All of the data is to be set down again without alteration.

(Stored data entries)
******************************
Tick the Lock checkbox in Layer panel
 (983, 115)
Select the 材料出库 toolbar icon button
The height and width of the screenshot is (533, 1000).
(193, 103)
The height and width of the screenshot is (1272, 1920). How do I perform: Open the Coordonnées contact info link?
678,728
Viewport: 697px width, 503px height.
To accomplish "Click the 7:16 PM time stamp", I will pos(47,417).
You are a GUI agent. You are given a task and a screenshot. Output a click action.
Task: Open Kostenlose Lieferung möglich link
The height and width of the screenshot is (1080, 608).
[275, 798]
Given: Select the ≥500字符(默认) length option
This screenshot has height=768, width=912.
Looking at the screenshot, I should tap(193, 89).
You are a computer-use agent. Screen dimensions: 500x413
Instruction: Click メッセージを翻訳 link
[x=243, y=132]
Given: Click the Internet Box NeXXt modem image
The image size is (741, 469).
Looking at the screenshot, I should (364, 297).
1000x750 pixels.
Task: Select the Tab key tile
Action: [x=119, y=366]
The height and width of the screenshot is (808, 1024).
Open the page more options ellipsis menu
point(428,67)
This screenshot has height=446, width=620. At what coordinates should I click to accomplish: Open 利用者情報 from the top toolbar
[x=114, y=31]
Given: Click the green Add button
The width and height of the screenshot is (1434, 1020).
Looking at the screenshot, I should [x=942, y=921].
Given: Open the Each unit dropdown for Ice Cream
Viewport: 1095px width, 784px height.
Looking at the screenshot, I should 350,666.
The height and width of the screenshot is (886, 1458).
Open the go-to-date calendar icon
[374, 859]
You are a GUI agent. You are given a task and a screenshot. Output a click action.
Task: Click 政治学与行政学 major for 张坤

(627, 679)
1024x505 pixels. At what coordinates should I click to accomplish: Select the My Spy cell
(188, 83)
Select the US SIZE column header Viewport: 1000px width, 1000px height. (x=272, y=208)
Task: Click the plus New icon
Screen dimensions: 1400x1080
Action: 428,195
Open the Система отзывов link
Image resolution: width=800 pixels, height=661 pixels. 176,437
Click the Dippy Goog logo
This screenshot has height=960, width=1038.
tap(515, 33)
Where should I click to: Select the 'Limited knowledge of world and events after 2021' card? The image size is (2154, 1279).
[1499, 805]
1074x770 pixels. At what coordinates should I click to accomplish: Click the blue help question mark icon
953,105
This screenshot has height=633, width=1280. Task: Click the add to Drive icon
******************************
* **Exercise output**
Tick the Lock checkbox in Layer panel
 (983, 115)
Select the 材料出库 toolbar icon button
The height and width of the screenshot is (533, 1000).
(193, 103)
The height and width of the screenshot is (1272, 1920). How do I perform: Open the Coordonnées contact info link?
678,728
Viewport: 697px width, 503px height.
To accomplish "Click the 7:16 PM time stamp", I will pos(47,417).
You are a GUI agent. You are given a task and a screenshot. Output a click action.
Task: Open Kostenlose Lieferung möglich link
The height and width of the screenshot is (1080, 608).
[275, 798]
Given: Select the ≥500字符(默认) length option
This screenshot has height=768, width=912.
Looking at the screenshot, I should tap(193, 89).
You are a computer-use agent. Screen dimensions: 500x413
Instruction: Click メッセージを翻訳 link
[x=243, y=132]
Given: Click the Internet Box NeXXt modem image
The image size is (741, 469).
Looking at the screenshot, I should (364, 297).
1000x750 pixels.
Task: Select the Tab key tile
Action: [x=119, y=366]
The height and width of the screenshot is (808, 1024).
Open the page more options ellipsis menu
point(428,67)
This screenshot has height=446, width=620. At what coordinates should I click to accomplish: Open 利用者情報 from the top toolbar
[x=114, y=31]
Given: Click the green Add button
The width and height of the screenshot is (1434, 1020).
Looking at the screenshot, I should [x=942, y=921].
Given: Open the Each unit dropdown for Ice Cream
Viewport: 1095px width, 784px height.
Looking at the screenshot, I should 350,666.
The height and width of the screenshot is (886, 1458).
Open the go-to-date calendar icon
[374, 859]
You are a GUI agent. You are given a task and a screenshot. Output a click action.
Task: Click 政治学与行政学 major for 张坤

(627, 679)
1024x505 pixels. At what coordinates should I click to accomplish: Select the My Spy cell
(188, 83)
Select the US SIZE column header Viewport: 1000px width, 1000px height. (x=272, y=208)
Task: Click the plus New icon
Screen dimensions: 1400x1080
Action: 428,195
Open the Система отзывов link
Image resolution: width=800 pixels, height=661 pixels. 176,437
Click the Dippy Goog logo
This screenshot has height=960, width=1038.
tap(515, 33)
Where should I click to: Select the 'Limited knowledge of world and events after 2021' card? The image size is (2154, 1279).
[1499, 805]
1074x770 pixels. At what coordinates should I click to accomplish: Click the blue help question mark icon
953,105
This screenshot has height=633, width=1280. Task: Click the add to Drive icon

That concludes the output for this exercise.